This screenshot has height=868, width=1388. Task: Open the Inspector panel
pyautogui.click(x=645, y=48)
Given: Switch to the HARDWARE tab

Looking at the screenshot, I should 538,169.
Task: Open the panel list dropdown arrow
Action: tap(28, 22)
+ + + +
● **Exercise aim**: List every line of the records that contains the word "Open", matching case exactly.

● **Output of the task**:
This screenshot has height=868, width=1388. Task: Open the Inspector panel
Task: Open the panel list dropdown arrow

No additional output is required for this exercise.